Contrariamente a me, però, Padoa Schioppa ritiene che l’alternativa al coordinamento risieda in un governo parlamentare dell’Eurozona. Per capirsi, il parlamentarismo è un sistema di governo in cui il legislativo è la sede esclusiva della volontà popolare. Adottato in uno Stato federale (come la Germania, l’Austria, il Belgio, il Canada, l’Australia, ma anche l’India), ciò implica che la camera popolare è la depositaria esclusiva della formazione/sfiducia del governo. Tutto è semplice: gli elettori votano per la camera popolare e quest’ultima dà la fiducia al governo. Contemporaneamente, secondo modalità diverse, vengono eletti i rappresentanti della camera alta di rappresentanza dei territori (Laender, Province, Regioni), ma quest’ultima non ha poteri di governo. Applicato all’Eurozona, ciò significherebbe dare i poteri di governo al parlamento, la cui maggioranza dovrebbe scegliere la commissione e il suo presidente. Perché questo sistema non può funzionare nell’Eurozona, come non ha potuto affermarsi dopo tanti anni nell’Unione europea? Perché là dove vi sono forti asimmetrie demografiche e differenziazioni nazionali tra Stati, là è impossibile istituire un’unica ed esclusiva sede della volontà politica, il parlamento (appunto).

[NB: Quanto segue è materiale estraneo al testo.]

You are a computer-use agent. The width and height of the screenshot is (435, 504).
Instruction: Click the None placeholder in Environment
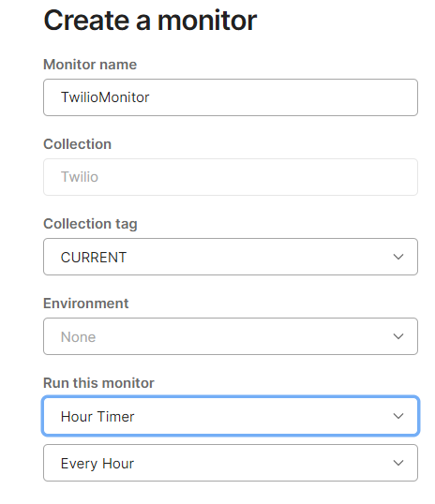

Nonostante la “proporzionalità degressiva” che sovra-rappresenta gli Stati piccoli, questi ultimi (che sono la grande maggioranza dell’Eurozona e dell’Ue) continuerebbero ad avere una minoranza di seggi nel parlamento, con l’esito di incidere poco sulla formazione della commissione e del suo presidente. Non stupisce, infatti, che le unioni federali nate per aggregazione di Stati precedentemente indipendenti e asimmetrici (come gli Stati Uniti e la Svizzera) si sono date un sistema di governo basato sulla separazione dei poteri, non già sulla loro fusione centralizzata nella camera popolare. In sistemi a separazione dei poteri, infatti, le decisioni sono prese attraverso il concorso di istituzioni distinte che, grazie ad un meccanismo di controlli e bilanciamenti, tengono in equilibrio gli interessi degli Stati più grandi con gli interessi di quelli più piccoli. Se i piccoli sono minoranza in una camera, possono però farsi sentire nell’altra camera, oltre che incidere sulla formazione o composizione dell’esecutivo. Le forme della separazione possono essere diverse, ma ciò che conta è prevenire le gerarchie di potere tra gli Stati (come è invece avvenuto nell’Eurozona).
Naturalmente, non si tratta di sistemi semplici come quello parlamentare (basti vedere cosa sta succedendo a Washington). Non ci sono però scorciatoie, se si vogliono aggregare democraticamente Stati di diverse dimensioni e di diverse nazionalità. Ciò richiede un nuovo trattato dell’Eurozona. Sarà anche difficile farlo, ma solo così si potrà impedire allo scorpione di uccidere sé stesso.